Task to complete:
The lines to copy are those with "Screenshot" in them. Pull each one from the entries below.
==============================
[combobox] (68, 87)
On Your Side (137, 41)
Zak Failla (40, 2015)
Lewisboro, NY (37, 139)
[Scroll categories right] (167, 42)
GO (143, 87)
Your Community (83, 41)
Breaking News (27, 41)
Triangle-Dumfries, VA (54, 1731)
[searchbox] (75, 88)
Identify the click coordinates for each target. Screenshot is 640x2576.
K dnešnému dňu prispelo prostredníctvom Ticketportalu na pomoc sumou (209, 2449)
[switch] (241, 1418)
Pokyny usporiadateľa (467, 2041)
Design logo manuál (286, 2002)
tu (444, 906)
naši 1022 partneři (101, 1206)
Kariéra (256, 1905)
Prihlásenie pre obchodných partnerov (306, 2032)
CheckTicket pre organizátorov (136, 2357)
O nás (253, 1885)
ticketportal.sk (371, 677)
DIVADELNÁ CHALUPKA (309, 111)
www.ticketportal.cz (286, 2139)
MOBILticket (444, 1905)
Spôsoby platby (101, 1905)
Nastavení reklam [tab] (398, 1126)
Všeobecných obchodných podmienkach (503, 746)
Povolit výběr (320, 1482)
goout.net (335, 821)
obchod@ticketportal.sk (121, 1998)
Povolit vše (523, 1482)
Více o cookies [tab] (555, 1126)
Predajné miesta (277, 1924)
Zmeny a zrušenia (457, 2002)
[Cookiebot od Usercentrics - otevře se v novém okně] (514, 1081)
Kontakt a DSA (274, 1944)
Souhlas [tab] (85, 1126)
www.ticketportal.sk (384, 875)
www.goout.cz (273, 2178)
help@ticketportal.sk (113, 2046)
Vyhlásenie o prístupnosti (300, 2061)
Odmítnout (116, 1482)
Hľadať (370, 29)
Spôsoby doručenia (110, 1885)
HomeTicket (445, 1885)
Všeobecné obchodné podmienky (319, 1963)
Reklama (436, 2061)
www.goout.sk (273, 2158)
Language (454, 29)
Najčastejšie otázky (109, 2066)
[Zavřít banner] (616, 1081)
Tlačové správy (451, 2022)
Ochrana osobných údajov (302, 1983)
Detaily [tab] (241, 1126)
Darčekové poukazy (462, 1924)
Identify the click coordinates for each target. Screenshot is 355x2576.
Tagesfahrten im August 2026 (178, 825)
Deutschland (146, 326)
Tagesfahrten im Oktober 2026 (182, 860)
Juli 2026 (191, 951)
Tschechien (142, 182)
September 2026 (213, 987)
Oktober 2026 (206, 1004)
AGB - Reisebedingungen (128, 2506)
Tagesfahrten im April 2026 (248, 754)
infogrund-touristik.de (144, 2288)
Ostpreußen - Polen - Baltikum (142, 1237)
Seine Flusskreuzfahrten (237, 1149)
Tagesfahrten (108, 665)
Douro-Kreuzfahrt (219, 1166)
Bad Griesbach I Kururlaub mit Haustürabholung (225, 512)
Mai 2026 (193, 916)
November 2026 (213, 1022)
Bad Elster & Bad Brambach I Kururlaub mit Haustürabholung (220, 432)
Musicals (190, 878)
==============================
Written response:
Identify the click coordinates for each target. Screenshot is 640x2576.
Identify the click coordinates for each target. Screenshot is 355x2576.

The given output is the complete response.